The calcium pump in rat liver endoplasmic reticulum. Demonstration of the phosphorylated intermediate.

Rat liver microsomal fractions enriched with smooth-surfaced vesicles possess an ATP-supported Ca2+ transport activity, which is stimulated by oxalate and half-maximally activated at 3.5 X 10(-7) M free Ca2+. Catalysis of Ca2+ transport involves transient covalent binding of the terminal phosphate from ATP by the vesicles, resulting in the formation of a Mr 118,000 phosphopeptide, which is acid precipitable and unstable in the presence of hydroxylamine, which may be characteristic for an acylphosphate.
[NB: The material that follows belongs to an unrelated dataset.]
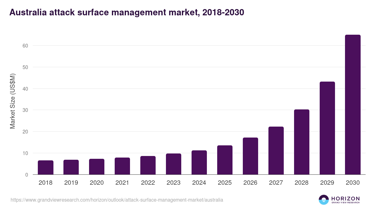Select the 2029 bar showing around 43
Image resolution: width=375 pixels, height=211 pixels.
click(327, 128)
Phosphorylation of the Mr 118,000 peptide requires the presence of Ca2+, while dephosphorylation is markedly accelerated by Mg2+. In the presence of Ca2+ and Mg2+ phosphorylation proceeds much faster than dephosphorylation, indicating that the latter may be rate limiting for the hydrolysis of ATP. The Mr 118,000 peptide is estimated to represent about 2% of total smooth-surfaced endoplasmic reticulum membrane protein. Comparative studies with sarcoplasmic reticulum from rat skeletal muscle suggest extensive homology of the Ca2+ transport ATPases.